People in neighbouring African countries scratch their heads at our self-harming habit and remark that there is something lethal in the South African psyche. I have written on the wisdom of destroying property to get the attention of a tin-eared government, but many in South Africa, including even firebrand Julius Malema, leader of the unofficial opposition, find school burning “barbaric”. Malema said anger should be directed at the ANC instead, a comment which had him accused of inciting violence. The Human Rights council have pointed out that it is a fundamental interference with the rights of the child. Countless ANC and government officials have pleaded with communities to little effect.
But as one protesting resident in Ward 18, Pietermaritzburg, put it, “If it means we burn the schools, we will do that with pleasure … Enough is enough.” Extreme conditions require extreme strategies say others.
Yet, there is a fatal logic at work, to a point. Schools are major public buildings, easily accessible and usually unprotected.
Involving the school has an immediate effect of involving almost everyone in the community, including those who would rather go to work, carry on their own lives, sit on the sidelines and look after number one. They find they cannot; their children’s safety and futures are suddenly tied to the demands of the community.
It would be remiss not to note that in many instances residents, teachers and parents went to schools to protect them and to plead for the school buildings to be spared.
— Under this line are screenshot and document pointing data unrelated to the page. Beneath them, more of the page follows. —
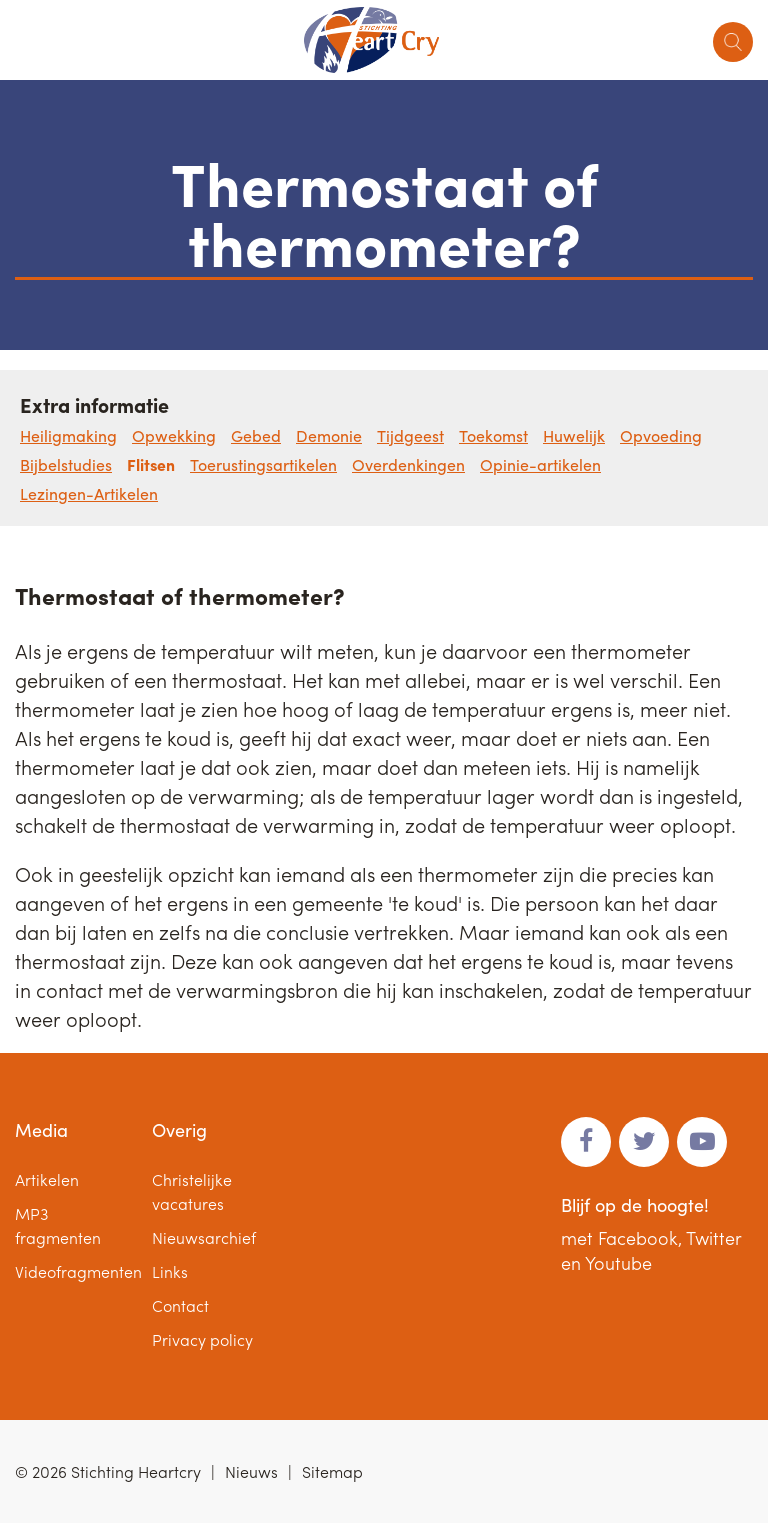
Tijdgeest (410, 435)
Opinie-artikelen (540, 464)
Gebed (256, 435)
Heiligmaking (68, 435)
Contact (180, 1305)
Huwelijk (574, 435)
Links (170, 1271)
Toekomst (493, 435)
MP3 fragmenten (58, 1225)
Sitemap (332, 1471)
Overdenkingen (408, 464)
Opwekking (174, 435)
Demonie (329, 435)
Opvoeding (661, 435)
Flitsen (151, 464)
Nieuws (251, 1471)
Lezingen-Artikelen (89, 493)
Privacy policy (202, 1339)
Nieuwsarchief (204, 1237)
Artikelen (47, 1179)
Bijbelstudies (66, 464)
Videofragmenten (78, 1271)
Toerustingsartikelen (263, 464)
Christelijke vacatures (192, 1191)
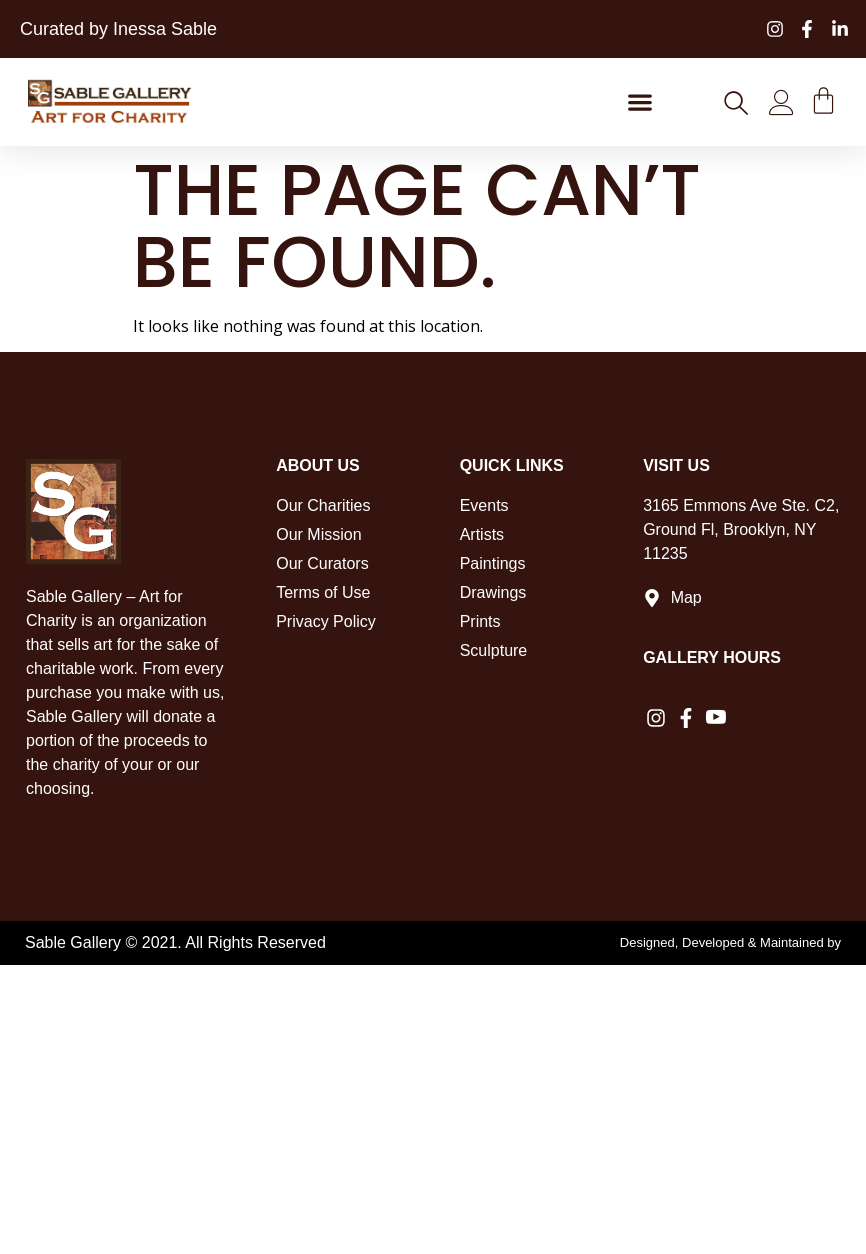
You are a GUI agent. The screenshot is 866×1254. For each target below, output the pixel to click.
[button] (640, 101)
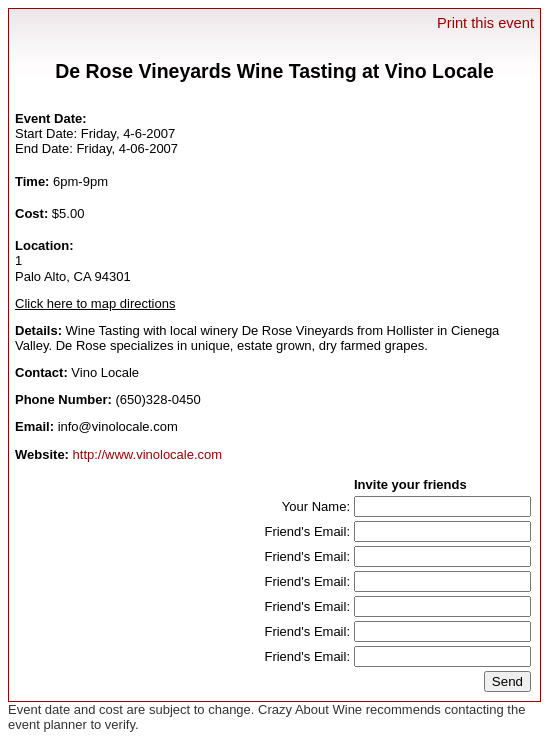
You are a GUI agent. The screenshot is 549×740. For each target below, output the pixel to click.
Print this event (485, 23)
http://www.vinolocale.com (148, 454)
The message is clear: the struggle continues. Liberation has not come, not even political liberation, never mind economic liberation. Protests are usually focused around community demands, but communities do not go on the rampage just because there is no water or electricity, because sanitation is poor or life is hard. South Africans are resilient and used to difficult circumstances. What usually ignites protests is a community’s loss of faith in its elected representatives or where those representatives defy the community.
More often than not, it is after years and years of failed promises made during elections, the discovery of underhand and corrupt administration, of unequal treatment, of local authorities visibly growing fatter while snubbing communities – this is what eventually leads to violent protests.
Tragically, it seems to be a failing strategy; a matter of cutting one’s nose off to spite one’s face. Government’s response is usually to deploy more police, not to fix the schools.
Around 2,600 matric students in Vuwani missed the midyear exams and over 52,000 others have been affected at the time of writing and are still without schooling. The task team government has deployed has had no effect. The generation of ’76 are meant to be in charge. The question to ask, is why are they failing on such a fundamental level?